• _EXTRACTED DATA_
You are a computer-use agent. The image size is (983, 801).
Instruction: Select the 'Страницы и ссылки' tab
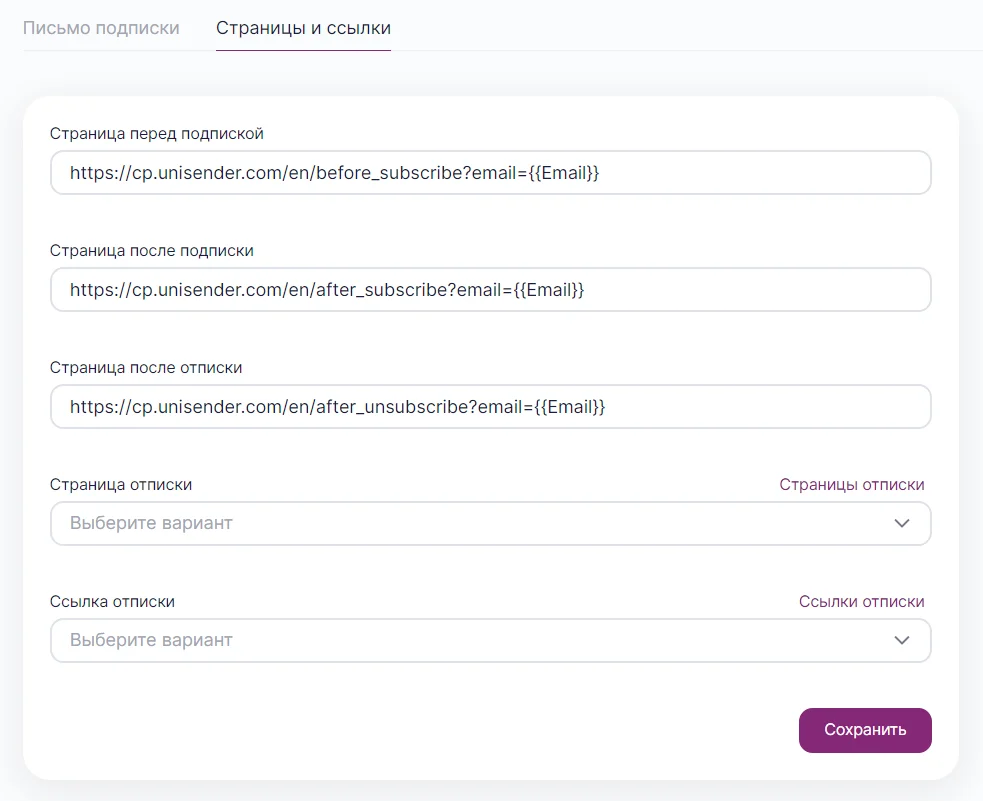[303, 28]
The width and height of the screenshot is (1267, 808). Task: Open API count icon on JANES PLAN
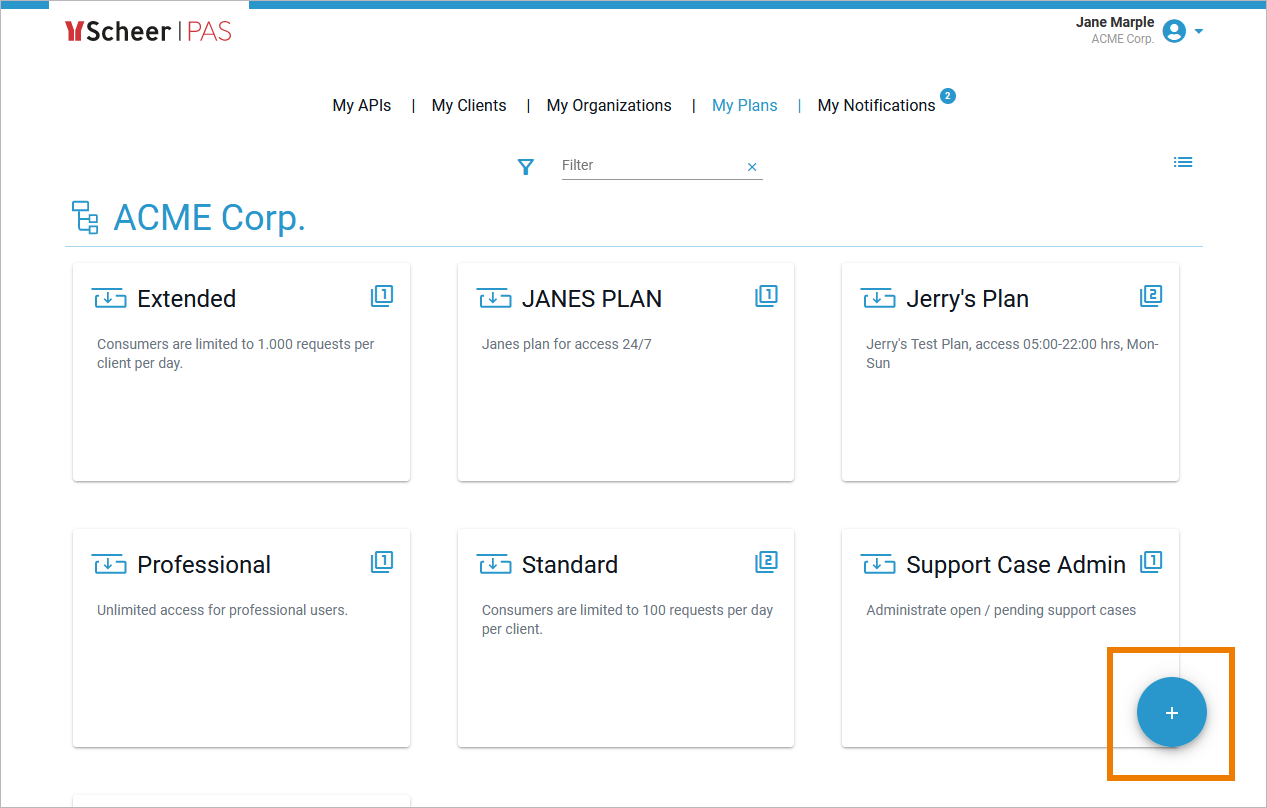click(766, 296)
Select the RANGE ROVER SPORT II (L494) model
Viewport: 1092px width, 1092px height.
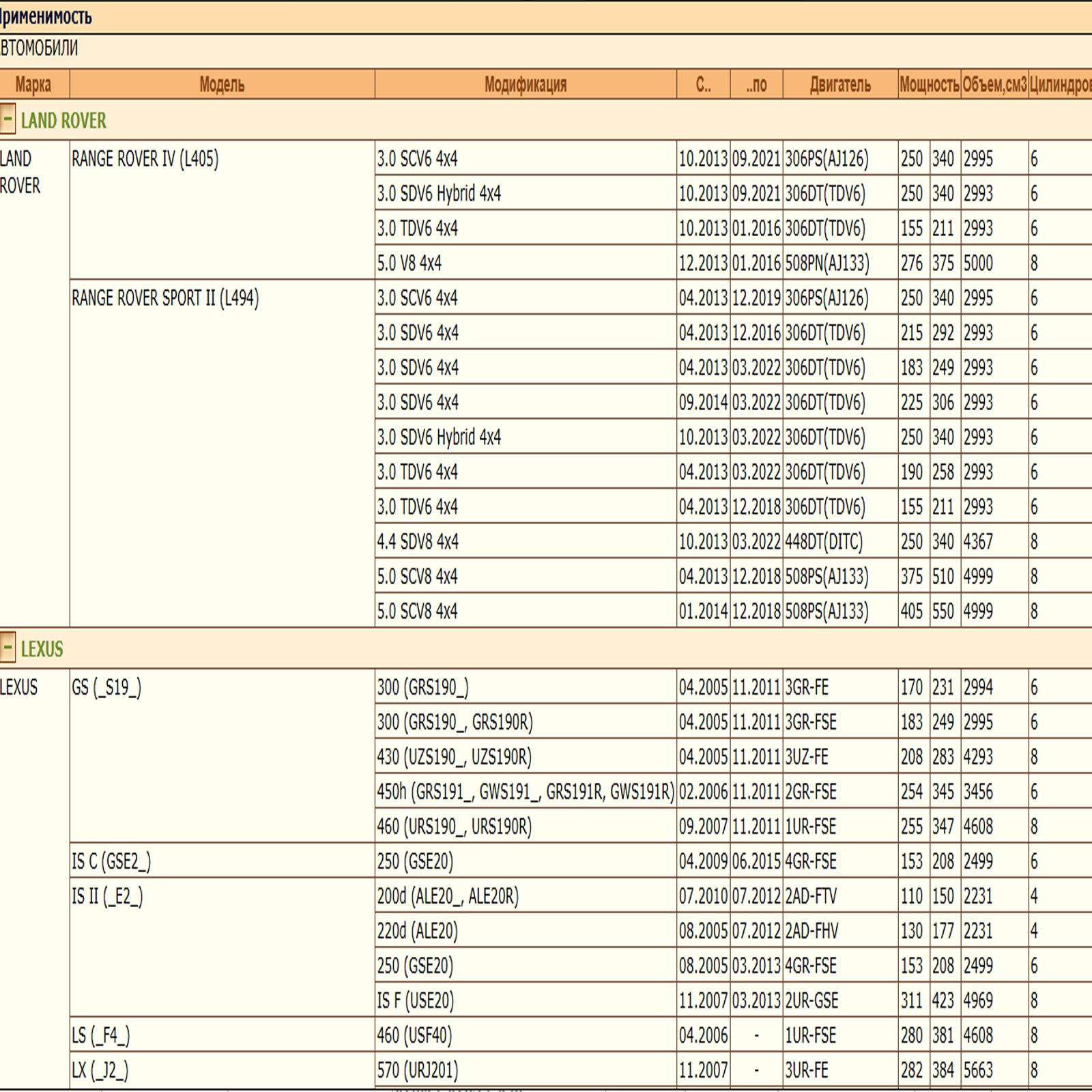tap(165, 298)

• _OBJECTIVE_
Rewrite the records above, replacing "Select" with "Choose" and changing nothing else. Omit the pictures from your answer.

• _RESULT BELOW_
You are a computer-use agent. The image size is (983, 801).
Instruction: Choose the 'Страницы и ссылки' tab
[303, 28]
The width and height of the screenshot is (1267, 808). Task: Open API count icon on JANES PLAN
click(766, 296)
Choose the RANGE ROVER SPORT II (L494) model
Viewport: 1092px width, 1092px height.
tap(165, 298)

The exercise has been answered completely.